## Stated task
In the listing, restate the lines from the one containing "The image size is (637, 358)." through the one containing "point(669,406)", inclusive, replacing every "icon" with "symbol" and changing nothing else.

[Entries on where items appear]
-- start --

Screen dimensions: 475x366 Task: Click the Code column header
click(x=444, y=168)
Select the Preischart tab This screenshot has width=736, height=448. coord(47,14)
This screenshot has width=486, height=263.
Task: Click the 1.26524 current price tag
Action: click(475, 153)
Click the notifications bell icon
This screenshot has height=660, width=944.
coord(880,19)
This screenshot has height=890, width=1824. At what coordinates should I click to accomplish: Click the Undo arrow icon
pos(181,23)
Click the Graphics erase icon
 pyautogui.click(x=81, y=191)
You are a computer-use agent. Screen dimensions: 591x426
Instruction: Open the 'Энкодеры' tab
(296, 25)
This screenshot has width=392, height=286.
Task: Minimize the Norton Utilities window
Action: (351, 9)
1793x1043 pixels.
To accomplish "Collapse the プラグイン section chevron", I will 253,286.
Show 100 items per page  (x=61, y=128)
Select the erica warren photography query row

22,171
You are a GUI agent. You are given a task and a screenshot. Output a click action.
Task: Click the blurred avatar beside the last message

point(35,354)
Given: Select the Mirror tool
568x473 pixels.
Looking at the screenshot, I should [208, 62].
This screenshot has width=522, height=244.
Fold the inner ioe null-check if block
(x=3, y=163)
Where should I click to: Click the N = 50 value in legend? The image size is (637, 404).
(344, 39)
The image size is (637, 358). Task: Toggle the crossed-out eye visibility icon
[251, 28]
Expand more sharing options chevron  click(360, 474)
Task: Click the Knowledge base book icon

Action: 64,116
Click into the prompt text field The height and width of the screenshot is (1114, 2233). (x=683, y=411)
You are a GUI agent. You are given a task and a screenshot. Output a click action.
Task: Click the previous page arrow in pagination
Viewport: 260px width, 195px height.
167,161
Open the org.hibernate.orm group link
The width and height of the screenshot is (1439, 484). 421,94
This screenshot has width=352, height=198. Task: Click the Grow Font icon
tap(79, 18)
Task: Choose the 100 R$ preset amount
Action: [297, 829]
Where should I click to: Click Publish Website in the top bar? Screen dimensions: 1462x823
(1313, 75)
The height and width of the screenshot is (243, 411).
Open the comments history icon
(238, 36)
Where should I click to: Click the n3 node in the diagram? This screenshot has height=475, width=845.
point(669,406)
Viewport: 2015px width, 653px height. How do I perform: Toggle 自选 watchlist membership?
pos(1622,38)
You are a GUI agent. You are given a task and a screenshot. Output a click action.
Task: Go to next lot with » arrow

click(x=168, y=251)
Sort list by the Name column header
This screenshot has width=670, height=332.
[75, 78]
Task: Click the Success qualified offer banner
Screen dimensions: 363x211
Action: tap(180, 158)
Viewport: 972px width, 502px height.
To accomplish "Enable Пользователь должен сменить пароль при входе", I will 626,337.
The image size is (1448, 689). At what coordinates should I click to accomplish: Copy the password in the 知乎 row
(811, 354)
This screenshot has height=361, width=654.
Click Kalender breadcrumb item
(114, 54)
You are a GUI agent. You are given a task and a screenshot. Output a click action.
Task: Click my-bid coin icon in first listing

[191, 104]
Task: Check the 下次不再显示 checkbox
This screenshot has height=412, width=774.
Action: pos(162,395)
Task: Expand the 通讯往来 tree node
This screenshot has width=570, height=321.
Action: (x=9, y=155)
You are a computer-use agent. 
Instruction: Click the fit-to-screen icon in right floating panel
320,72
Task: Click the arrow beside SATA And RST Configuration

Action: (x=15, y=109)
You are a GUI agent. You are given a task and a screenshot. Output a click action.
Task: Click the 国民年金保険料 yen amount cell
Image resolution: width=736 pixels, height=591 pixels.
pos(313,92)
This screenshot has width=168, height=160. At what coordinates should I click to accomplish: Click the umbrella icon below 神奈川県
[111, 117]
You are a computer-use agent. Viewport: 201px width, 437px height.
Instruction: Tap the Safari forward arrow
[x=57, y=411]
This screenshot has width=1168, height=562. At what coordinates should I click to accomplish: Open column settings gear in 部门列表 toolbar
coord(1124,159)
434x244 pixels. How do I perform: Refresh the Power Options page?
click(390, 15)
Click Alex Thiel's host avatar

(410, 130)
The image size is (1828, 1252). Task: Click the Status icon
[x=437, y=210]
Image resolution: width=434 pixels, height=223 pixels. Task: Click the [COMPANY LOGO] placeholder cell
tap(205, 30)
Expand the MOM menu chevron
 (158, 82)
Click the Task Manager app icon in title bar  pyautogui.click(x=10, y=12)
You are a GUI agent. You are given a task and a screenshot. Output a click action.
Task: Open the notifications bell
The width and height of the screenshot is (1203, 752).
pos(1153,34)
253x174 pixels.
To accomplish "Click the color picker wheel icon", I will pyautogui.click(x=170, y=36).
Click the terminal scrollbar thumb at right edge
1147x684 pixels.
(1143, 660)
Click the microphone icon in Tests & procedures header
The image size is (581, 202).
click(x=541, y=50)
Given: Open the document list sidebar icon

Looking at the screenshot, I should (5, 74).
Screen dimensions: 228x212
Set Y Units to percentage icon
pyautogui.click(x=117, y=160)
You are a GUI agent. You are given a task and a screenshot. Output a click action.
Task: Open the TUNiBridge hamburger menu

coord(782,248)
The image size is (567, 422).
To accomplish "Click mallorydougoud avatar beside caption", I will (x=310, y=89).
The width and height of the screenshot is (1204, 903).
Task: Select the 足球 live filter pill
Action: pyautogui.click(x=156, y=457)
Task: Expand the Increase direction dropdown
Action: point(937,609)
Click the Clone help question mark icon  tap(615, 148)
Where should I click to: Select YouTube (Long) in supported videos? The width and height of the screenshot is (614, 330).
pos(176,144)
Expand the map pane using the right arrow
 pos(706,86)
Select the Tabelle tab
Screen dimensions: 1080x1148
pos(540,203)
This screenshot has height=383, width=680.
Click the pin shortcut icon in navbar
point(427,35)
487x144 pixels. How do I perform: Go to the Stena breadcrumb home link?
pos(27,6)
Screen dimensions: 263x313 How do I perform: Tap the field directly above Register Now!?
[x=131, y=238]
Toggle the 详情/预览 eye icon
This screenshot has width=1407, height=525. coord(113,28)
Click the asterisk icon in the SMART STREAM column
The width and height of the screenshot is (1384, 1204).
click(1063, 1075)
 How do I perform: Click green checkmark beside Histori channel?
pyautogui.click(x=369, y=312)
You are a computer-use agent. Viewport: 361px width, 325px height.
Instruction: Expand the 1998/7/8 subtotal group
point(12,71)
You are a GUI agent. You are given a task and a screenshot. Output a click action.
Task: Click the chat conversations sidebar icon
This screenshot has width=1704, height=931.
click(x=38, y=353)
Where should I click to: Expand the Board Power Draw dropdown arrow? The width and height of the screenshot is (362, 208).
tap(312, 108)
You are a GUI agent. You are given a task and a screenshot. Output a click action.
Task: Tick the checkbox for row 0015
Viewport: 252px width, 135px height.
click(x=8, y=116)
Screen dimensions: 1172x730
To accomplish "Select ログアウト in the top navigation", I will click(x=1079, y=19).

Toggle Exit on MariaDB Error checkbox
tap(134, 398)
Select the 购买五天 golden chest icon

-- end --

## The result
The image size is (637, 358). Task: Toggle the crossed-out eye visibility symbol
[251, 28]
Expand more sharing options chevron  click(360, 474)
Task: Click the Knowledge base book symbol

Action: 64,116
Click into the prompt text field The height and width of the screenshot is (1114, 2233). (x=683, y=411)
You are a GUI agent. You are given a task and a screenshot. Output a click action.
Task: Click the previous page arrow in pagination
Viewport: 260px width, 195px height.
167,161
Open the org.hibernate.orm group link
The width and height of the screenshot is (1439, 484). 421,94
This screenshot has width=352, height=198. Task: Click the Grow Font symbol
tap(79, 18)
Task: Choose the 100 R$ preset amount
Action: [297, 829]
Where should I click to: Click Publish Website in the top bar? Screen dimensions: 1462x823
(1313, 75)
The height and width of the screenshot is (243, 411).
Open the comments history symbol
(238, 36)
Where should I click to: Click the n3 node in the diagram? This screenshot has height=475, width=845.
point(669,406)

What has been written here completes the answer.